In the business world, in the programming world, the international standard is not surprisingly ISO9000 and similar. Microsoft and many others do not follow an ISO process, which includes testing, feedback, and continual correction and improvement. And that's really old hat mundane business process, but they choose to ignore it.
Or then again, there are some folks like Rosie O'Donnell, who prove that you can be *belligerently* stupid, not just ignorant or incapable of understanding, but proudly making a real concerted effort to remain uninformed and refuse to learn, even though they are able to. Like the software companies that believe in "ship now, beat the competition to market, we can fix the product later".

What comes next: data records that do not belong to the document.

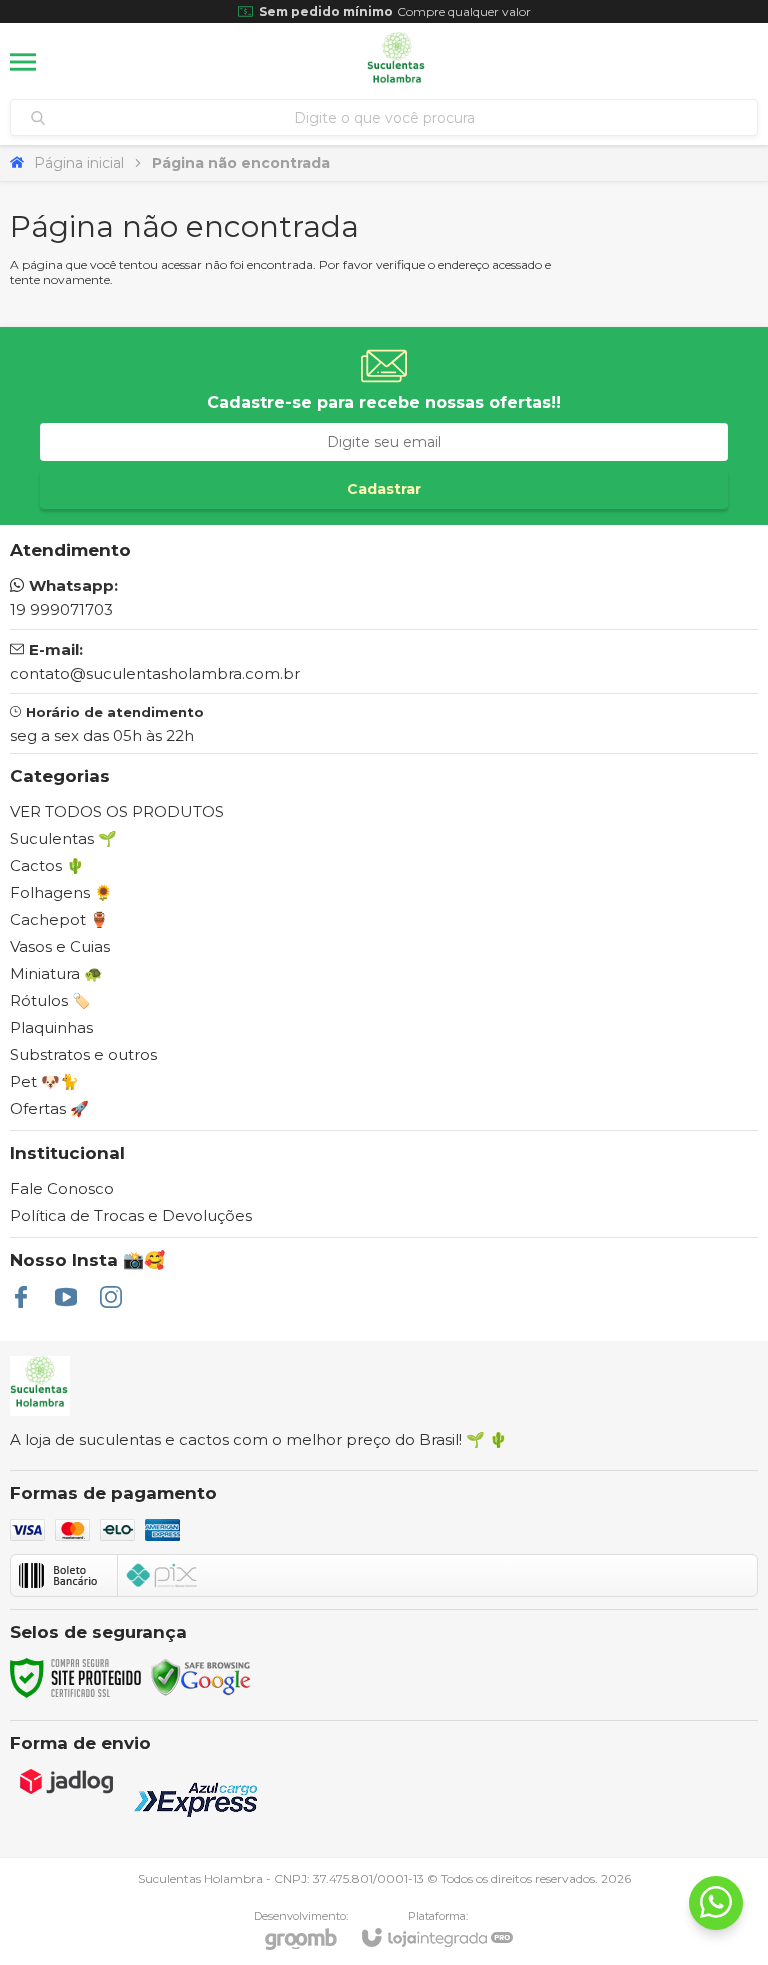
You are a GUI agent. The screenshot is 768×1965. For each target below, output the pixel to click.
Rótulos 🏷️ (50, 1000)
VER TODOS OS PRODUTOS (117, 811)
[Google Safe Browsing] (201, 1676)
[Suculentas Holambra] (397, 62)
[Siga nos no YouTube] (66, 1297)
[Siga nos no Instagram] (111, 1297)
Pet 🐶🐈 (44, 1081)
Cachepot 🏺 (59, 919)
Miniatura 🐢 (56, 973)
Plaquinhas (51, 1027)
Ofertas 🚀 (49, 1108)
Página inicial (79, 163)
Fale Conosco (62, 1188)
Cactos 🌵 (47, 865)
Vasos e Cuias (60, 946)
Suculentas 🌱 (63, 838)
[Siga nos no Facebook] (21, 1297)
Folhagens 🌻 (61, 892)
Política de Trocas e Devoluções (131, 1215)
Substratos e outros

That was also, however briefly, part of Microsoft. I don't recall who was replacing who...Myrvold / Balmer, perhaps?...The decision had been made to throw out NT4's spaghetti code and wrote NT5 all new. And Gates pushed for a 2000 release. The head of the program finally said "Lock out whatever isn't ready and doesn't work, the rest SHIPS NOW WE CAN FIX IT LATER". Yes, that was Windows2000 and a year later, after they finished the missing and broken sections, 5.1 shipped as XP. Proving that you can substantially improve programming--if you are willing to take the time to do it. (And gobs of additional feedback and true alpha/beta/gamma testing.)
I have a good friend who was at one time a C programmer. He was about to lose a holiday weekend because he had a stack of code to fix, and no matter how many times he reread the printout, he couldn't find the bug. Hours later...a comma can be critical, and some cheap SOB was pushing the printer ribbons (remember ribbons?) too far. He finally saw the faint incorrect comma. problem solved. Really, there's no excuse for the little stuff like that. It CAN be fixed.
"The only good silicon life form, is a dead silicon life form." [Will Rogers]
-- Harboring a retired T61P with Vista/U/32 and housebreaking a younger W530 foolishly upgraded from Win7/64 to Win10.